We need to speak a language the employers understand if we want them to move. There must be an incentive for them to follow these standards or what good is having any standards? Without any real incentive for them to comply, what would there be holding them to the letter of the law? Unless there are real consequences for not complying, what reason would they have to follow any of it? The Nurse Reinvestment Act makes sure there are real incentives with real consequences for not complying.

The incentive is that if they comply, their medicare reimbursement is increased to help offset some of the additional costs of their retention/workplace improvements.

The consequence is that if they dont comply, they lose the reimbursements altogether.

Do you really think any hospital is going to risk losing services and its medicare money over this? Or would it behoove them to make workplace improvements and real retention efforts to comply with the law & be reimbursed for their expenditure by the federal govt?

Are you saying this wont pass into law because not enough nurses are willing to contact their officials to support it and arent willing to stand up & fight for it or lobby for it and some are, for some misguided reason, even writing their Congressmen to oppose it?

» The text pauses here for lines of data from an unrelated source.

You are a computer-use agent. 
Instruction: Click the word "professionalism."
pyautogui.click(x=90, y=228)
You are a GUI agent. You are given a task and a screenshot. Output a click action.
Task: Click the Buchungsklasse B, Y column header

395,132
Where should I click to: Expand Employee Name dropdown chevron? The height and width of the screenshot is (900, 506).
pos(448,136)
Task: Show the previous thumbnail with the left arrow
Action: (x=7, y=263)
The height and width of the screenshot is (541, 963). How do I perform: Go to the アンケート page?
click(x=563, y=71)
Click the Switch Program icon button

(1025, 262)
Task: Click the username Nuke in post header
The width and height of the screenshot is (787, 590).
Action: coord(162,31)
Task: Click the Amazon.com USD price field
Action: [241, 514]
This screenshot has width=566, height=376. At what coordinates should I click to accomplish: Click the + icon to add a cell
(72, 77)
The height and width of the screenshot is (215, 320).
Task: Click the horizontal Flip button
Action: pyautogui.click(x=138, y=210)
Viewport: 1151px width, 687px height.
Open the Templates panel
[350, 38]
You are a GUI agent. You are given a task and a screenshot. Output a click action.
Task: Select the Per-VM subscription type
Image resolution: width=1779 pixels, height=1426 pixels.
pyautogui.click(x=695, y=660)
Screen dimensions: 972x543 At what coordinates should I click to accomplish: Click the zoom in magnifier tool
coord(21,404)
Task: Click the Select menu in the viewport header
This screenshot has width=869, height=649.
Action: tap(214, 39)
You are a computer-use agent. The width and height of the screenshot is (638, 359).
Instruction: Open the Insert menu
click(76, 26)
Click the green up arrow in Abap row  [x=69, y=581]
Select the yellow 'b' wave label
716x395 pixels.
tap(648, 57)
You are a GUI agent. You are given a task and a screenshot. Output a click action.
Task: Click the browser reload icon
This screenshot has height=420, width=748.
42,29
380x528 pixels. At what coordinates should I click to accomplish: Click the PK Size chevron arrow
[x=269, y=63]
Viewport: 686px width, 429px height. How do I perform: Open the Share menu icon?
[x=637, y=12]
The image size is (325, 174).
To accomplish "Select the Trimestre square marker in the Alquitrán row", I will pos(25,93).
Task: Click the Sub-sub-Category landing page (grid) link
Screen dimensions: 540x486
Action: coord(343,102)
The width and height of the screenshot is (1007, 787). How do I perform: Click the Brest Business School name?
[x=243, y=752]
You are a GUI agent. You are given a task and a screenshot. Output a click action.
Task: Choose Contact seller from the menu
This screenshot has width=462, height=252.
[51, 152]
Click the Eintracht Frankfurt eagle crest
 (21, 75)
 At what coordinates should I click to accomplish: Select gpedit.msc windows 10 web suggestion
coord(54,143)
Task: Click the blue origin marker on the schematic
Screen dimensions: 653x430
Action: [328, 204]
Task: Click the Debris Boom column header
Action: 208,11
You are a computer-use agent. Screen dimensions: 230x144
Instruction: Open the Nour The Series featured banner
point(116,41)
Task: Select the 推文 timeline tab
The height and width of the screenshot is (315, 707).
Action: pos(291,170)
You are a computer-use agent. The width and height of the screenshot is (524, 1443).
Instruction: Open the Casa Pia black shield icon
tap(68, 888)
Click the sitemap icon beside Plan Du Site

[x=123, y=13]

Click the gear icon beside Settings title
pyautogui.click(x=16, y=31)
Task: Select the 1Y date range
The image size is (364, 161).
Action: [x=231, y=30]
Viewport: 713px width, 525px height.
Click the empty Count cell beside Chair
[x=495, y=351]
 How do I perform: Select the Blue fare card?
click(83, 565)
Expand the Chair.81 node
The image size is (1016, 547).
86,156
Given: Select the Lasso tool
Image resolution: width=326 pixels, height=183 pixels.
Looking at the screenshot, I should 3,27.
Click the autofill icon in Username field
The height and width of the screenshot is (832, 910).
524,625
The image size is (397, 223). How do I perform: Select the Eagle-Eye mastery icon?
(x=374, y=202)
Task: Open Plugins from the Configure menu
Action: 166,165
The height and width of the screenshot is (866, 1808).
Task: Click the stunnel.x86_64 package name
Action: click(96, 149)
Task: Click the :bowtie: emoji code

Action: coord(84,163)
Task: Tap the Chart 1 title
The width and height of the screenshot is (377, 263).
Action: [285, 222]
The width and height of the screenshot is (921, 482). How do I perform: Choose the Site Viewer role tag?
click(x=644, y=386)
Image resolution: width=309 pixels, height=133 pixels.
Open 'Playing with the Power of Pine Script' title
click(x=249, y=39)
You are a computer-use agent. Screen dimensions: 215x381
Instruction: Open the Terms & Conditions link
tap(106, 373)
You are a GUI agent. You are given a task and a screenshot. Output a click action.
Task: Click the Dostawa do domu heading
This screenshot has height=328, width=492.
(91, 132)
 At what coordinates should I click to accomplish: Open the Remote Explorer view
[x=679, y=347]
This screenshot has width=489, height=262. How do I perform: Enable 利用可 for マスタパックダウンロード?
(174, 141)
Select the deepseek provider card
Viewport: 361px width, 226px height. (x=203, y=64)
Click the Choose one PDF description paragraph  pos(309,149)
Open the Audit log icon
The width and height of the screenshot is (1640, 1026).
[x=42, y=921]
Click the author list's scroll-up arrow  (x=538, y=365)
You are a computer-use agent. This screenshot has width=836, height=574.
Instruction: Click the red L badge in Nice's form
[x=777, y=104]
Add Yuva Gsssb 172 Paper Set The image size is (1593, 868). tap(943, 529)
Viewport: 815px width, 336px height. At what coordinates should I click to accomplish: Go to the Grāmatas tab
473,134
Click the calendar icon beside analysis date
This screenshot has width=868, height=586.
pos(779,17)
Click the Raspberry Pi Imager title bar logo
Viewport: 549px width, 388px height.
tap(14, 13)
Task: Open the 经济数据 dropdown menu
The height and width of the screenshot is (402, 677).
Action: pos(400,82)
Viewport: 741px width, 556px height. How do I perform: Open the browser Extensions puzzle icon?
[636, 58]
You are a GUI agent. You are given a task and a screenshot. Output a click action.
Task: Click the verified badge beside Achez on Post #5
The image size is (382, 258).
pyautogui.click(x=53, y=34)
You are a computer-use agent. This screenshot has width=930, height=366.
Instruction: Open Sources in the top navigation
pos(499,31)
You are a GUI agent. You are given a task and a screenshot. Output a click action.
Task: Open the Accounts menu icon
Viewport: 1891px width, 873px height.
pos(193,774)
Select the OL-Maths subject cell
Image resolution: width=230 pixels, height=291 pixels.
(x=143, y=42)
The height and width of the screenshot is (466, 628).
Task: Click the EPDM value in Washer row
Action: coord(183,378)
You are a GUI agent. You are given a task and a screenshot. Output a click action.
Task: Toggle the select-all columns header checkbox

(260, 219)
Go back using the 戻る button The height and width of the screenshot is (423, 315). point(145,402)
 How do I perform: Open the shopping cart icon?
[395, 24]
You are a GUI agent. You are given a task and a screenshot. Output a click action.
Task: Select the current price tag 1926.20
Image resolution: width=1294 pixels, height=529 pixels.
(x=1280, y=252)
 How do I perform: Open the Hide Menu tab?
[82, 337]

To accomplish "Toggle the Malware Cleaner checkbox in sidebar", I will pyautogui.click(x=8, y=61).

What I am saying is that the Government will never take away needed medical services to a community. The CEO's in the American Hospital Association know this. Everyone else knows this. So in reality this is an empty threat.

Do you not think that the CEO's and other board members of these hospitals do not know that all they have to do is just say no?

The govt is not going to be taking away services from a community.

The hospitals will just have to pay for it themselves if they choose not to comply. And what hospital is ever going to be willing to do that when the govt can instead? "The govt" is already on board to include the medicare conditions language in the legislation. What the hospitals choose to do is up to them but, as the legislation is, once passed into law with this language, either they comply with the retention stipulations or they will risk losing medicare reimbursements....

"ANA representatives met with the offices of Rep. Maurice Hinchey (D-NY) and Sen. Harry Reid (D-NV) and secured their commitment to introduce legislation requiring health care providers to publically disclose and report the number and mix of nursing staff providing patient care on a shift-by-shift basis AS A CONDITION OF PARTICIPATION IN THE MEDICARE REIMBURSEMENT PROGRAM."